In Verbindung mit Carlos Rosillo, Mitbegründer der heute berühmten Uhrenmarke geboren in Frankreich, Ziel (natürlich), in Schweizer gemacht, von denen er seit zwei Jahrzehnten der Schöpfer und künstlerische Leiter ist, mit dem Talent, dass man weiß.
F: Was schreiben Sie der Langlebigkeit Ihres Erfolges zu?

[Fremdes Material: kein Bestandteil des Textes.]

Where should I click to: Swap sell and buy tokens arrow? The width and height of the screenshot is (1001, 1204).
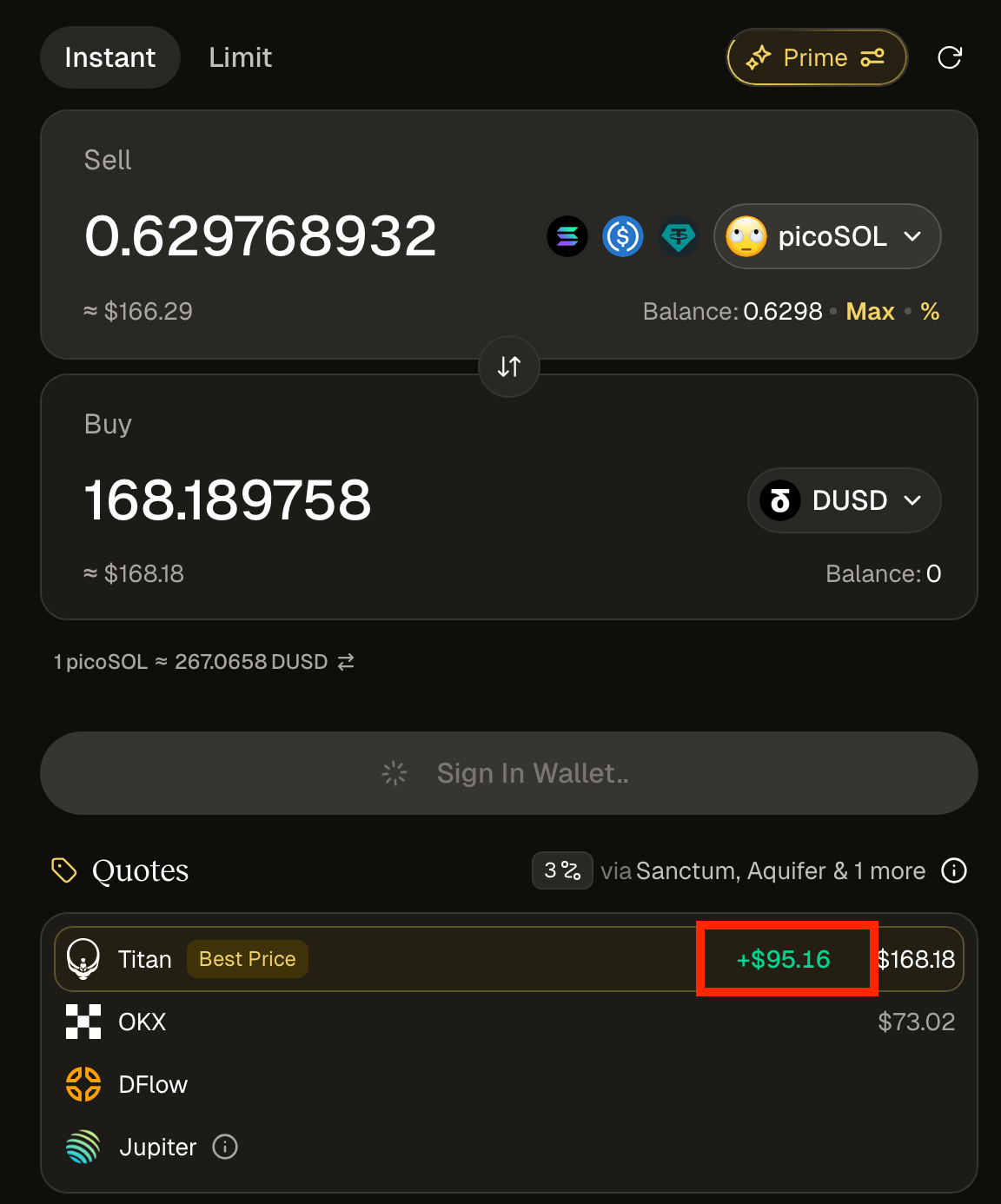(x=509, y=367)
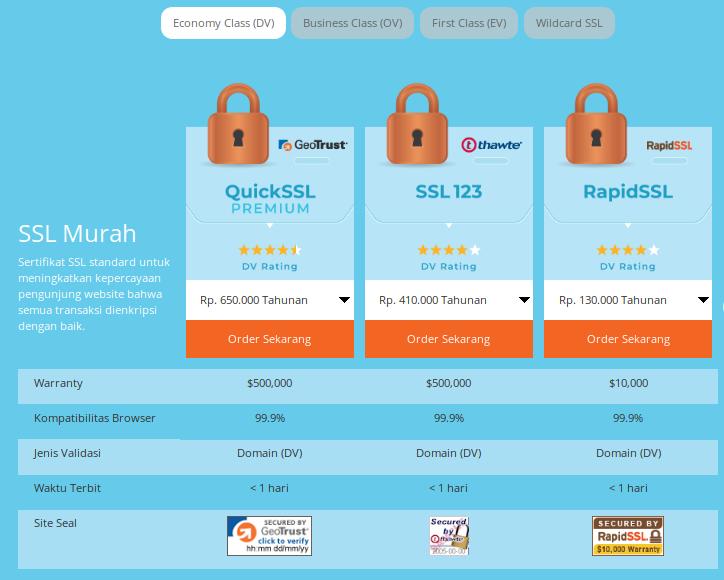Select the Economy Class (DV) tab
This screenshot has height=580, width=724.
click(x=223, y=23)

A: Wenn du einen Chronographen verkaufst, verkaufst du ihn hauptsächlich wegen seines Aussehens, aber wenn du darüber nachdenkst, denkst du an die Leute, die ihn benutzen werden, du versuchst es gut zu machen. Ich respektiere meine Überzeugungen, meine Vision von Design, es ist der Nutzen, der Vorrang hat. Umso besser, wenn es die größte Zahl mag.
Q: Fliegeruhren, dann quadratische Uhren, bist du nie dort, wo du wartest?
A: Die Schöpfung mit uns ist immer am Anfang rational. Wir haben sehr strenge Spezifikationen. Zum Beispiel hat die drehbare Lünette eine bestimmte Funktion. Wir müssen zuerst die Experten zufriedenstellen. Wir haben versucht, moderne Fliegeruhren neu zu erfinden, indem wir uns von den Armaturenbrettern eines Flugzeugs inspirieren ließen. Es war in der Reihenfolge der Dinge, dass wir am Ende an der Uhr interessiert sind, dem einzigen Instrument, das heute in einem geplatzten Cockpit nicht digital ist.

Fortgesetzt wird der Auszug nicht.